Although the secrets are hidden in your files and show up as redacted when you run terraform apply they can still potentially be stored in plain text in Terraform's state file. That is because whenever you run terraform apply it creates a state file that keeps track of resources created by your configuration and maps them to real-world resources. By default, the file will be stored locally inside the directory of the Terraform project.
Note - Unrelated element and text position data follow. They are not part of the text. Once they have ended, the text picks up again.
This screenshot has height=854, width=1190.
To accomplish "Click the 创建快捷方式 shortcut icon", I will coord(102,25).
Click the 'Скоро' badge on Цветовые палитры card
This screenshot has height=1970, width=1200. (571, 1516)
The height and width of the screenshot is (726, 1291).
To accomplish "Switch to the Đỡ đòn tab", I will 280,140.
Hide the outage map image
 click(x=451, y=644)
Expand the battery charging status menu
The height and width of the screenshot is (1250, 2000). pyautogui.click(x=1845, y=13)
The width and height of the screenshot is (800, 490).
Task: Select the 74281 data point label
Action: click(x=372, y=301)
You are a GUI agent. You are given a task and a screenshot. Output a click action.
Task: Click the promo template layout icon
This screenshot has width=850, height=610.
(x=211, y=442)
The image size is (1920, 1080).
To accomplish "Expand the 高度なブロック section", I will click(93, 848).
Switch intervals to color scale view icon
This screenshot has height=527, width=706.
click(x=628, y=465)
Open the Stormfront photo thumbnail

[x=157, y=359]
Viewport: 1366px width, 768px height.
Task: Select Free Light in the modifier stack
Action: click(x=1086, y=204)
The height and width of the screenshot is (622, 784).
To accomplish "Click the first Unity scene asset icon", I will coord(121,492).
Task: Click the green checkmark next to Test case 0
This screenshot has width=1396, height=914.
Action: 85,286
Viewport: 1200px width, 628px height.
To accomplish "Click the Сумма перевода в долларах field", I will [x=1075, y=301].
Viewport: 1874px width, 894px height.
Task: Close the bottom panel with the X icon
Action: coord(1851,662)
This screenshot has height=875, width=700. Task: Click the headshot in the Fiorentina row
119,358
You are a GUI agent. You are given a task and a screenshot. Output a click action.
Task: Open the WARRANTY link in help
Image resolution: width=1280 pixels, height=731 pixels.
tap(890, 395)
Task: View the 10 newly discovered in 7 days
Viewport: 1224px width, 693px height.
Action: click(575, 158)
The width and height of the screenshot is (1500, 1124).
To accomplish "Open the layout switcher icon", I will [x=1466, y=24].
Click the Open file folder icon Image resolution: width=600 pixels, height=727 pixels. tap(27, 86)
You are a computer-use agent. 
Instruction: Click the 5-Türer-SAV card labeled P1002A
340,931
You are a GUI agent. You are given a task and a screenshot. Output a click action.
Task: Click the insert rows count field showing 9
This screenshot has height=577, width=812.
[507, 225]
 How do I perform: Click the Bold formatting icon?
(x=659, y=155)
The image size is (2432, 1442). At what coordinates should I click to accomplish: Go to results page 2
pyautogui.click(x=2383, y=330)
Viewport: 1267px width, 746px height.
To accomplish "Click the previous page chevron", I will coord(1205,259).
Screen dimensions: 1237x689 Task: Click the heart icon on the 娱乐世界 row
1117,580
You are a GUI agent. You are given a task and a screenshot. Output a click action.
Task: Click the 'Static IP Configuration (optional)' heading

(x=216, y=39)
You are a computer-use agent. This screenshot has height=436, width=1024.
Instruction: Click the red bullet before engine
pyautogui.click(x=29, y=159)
To secure this file and your secrets you can configure a remote backend. That is done by creating a new block inside your main.tf with the credentials needed so that the state file will be stored somewhere else and or encrypted. Now if you are working alone or just testing something this may not be necessary, but if you are in a team or working on a big project it is highly recommended. Here is Terraform's Official Developer Docs on how to do that, it will not only show examples on how to setup a remote backend but also list all the available options for backends on Terraform.

Conclusion

Thanks for following along with this guide! This guide showcased how to carefully use secrets when utilizing Terraform to deploy Equinix Metal servers and things to think about when it comes to managing secrets. Specifically, we covered:

• Creating enviormental Variables as a way to encrypt sensitive information in your files.
• How to utilize input variables and .tfvars files to store variable values instead of hardcoding them.
• Mentioned the option of using a remote backend to store state files in different locations with better security.